◆ What you are asked to do ◆
Pull every line containing "computer" from the listing below.

◆ Material supplied ◆
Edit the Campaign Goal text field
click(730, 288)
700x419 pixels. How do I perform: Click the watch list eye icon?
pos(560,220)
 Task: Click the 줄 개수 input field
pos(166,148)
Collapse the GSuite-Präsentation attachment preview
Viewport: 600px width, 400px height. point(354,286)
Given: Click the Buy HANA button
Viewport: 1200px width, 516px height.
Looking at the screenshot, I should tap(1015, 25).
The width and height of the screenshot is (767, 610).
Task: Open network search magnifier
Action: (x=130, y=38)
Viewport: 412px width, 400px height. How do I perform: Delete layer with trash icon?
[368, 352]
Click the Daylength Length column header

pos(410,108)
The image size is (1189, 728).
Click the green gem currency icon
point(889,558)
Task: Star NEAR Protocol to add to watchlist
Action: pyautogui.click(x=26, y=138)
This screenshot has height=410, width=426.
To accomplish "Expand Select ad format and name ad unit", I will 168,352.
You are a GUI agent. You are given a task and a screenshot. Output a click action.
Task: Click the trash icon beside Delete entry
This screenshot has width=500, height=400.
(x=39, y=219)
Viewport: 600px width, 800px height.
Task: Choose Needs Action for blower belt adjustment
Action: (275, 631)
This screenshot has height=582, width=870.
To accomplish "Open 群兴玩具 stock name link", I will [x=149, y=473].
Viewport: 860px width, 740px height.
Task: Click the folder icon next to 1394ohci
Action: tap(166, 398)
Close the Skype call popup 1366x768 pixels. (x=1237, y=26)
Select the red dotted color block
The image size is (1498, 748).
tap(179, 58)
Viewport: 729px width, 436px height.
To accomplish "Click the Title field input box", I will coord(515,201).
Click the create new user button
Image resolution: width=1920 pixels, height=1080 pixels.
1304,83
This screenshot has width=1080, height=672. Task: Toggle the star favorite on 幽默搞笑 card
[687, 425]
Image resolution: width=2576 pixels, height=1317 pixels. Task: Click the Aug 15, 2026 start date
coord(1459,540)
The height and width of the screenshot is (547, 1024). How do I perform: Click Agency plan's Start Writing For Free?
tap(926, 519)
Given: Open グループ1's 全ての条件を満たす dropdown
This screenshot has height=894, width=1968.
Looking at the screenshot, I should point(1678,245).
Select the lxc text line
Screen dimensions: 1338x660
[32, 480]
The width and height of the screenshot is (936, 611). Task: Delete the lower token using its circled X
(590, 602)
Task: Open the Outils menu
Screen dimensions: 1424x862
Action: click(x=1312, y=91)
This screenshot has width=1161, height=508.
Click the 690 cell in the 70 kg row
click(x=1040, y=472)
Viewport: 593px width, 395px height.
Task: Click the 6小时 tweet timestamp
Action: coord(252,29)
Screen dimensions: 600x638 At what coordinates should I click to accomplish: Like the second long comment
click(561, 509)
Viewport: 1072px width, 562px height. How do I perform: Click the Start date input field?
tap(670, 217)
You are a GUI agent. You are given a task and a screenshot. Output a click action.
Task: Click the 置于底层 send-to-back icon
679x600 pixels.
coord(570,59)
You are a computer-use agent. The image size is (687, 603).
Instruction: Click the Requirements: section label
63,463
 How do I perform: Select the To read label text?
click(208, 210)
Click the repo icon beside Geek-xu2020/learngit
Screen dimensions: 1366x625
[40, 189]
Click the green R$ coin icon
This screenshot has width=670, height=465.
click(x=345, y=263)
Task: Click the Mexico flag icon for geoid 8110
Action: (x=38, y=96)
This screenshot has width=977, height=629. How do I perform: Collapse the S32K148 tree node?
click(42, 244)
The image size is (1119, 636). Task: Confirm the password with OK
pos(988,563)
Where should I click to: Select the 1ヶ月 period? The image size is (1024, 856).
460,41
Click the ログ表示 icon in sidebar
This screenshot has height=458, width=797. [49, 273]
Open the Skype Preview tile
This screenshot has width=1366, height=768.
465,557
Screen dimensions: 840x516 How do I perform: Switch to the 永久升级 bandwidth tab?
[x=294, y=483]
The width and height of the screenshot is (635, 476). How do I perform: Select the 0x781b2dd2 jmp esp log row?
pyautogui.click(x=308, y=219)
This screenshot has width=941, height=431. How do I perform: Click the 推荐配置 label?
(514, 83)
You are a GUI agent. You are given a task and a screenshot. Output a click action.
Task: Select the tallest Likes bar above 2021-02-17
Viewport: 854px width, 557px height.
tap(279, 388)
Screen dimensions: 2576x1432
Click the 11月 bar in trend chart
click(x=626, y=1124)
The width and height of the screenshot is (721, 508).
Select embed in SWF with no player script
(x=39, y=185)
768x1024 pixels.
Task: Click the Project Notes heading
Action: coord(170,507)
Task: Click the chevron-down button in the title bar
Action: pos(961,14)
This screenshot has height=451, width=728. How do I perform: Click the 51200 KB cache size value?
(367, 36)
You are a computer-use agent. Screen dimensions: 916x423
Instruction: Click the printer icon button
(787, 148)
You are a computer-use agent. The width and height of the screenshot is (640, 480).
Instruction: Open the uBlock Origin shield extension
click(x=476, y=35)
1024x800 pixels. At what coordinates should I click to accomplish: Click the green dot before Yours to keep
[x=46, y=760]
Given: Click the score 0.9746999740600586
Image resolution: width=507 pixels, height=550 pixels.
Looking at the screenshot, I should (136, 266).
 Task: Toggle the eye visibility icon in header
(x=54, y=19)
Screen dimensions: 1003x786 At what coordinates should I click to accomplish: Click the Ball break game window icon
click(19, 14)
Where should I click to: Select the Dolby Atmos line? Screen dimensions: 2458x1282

◆ Answer space ◆
You are a computer-use agent. The image size is (687, 603).
You are a computer-use agent. Screen dimensions: 916x423
You are a computer-use agent. The width and height of the screenshot is (640, 480).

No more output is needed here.